▶ _THE PROBLEM_
Below are some lines of data. Return all of them as they are.

····················

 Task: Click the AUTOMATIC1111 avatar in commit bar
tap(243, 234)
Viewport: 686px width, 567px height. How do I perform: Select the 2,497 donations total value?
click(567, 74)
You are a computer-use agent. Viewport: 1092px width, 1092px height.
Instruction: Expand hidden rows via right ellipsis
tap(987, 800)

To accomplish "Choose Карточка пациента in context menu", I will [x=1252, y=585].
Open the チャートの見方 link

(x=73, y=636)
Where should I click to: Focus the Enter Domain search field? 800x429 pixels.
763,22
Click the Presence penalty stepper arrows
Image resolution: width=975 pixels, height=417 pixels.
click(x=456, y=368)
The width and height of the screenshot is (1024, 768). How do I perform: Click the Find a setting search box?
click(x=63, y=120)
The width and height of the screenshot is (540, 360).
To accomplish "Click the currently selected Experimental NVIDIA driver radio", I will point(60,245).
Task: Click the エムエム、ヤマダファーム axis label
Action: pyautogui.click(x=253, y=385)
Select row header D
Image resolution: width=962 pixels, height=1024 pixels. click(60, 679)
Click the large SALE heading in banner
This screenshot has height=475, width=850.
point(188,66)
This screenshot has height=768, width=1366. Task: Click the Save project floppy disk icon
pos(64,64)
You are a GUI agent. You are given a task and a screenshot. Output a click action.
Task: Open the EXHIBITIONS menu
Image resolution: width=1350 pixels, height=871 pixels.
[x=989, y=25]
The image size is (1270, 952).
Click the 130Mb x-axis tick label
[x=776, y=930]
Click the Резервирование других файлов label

····················

▶ _YOUR SOLUTION_
 Task: Click the AUTOMATIC1111 avatar in commit bar
tap(243, 234)
Viewport: 686px width, 567px height. How do I perform: Select the 2,497 donations total value?
click(567, 74)
You are a computer-use agent. Viewport: 1092px width, 1092px height.
Instruction: Expand hidden rows via right ellipsis
tap(987, 800)

To accomplish "Choose Карточка пациента in context menu", I will [x=1252, y=585].
Open the チャートの見方 link

(x=73, y=636)
Where should I click to: Focus the Enter Domain search field? 800x429 pixels.
763,22
Click the Presence penalty stepper arrows
Image resolution: width=975 pixels, height=417 pixels.
click(x=456, y=368)
The width and height of the screenshot is (1024, 768). How do I perform: Click the Find a setting search box?
click(x=63, y=120)
The width and height of the screenshot is (540, 360).
To accomplish "Click the currently selected Experimental NVIDIA driver radio", I will point(60,245).
Task: Click the エムエム、ヤマダファーム axis label
Action: pyautogui.click(x=253, y=385)
Select row header D
Image resolution: width=962 pixels, height=1024 pixels. click(60, 679)
Click the large SALE heading in banner
This screenshot has height=475, width=850.
point(188,66)
This screenshot has height=768, width=1366. Task: Click the Save project floppy disk icon
pos(64,64)
You are a GUI agent. You are given a task and a screenshot. Output a click action.
Task: Open the EXHIBITIONS menu
Image resolution: width=1350 pixels, height=871 pixels.
[x=989, y=25]
The image size is (1270, 952).
Click the 130Mb x-axis tick label
[x=776, y=930]
Click the Резервирование других файлов label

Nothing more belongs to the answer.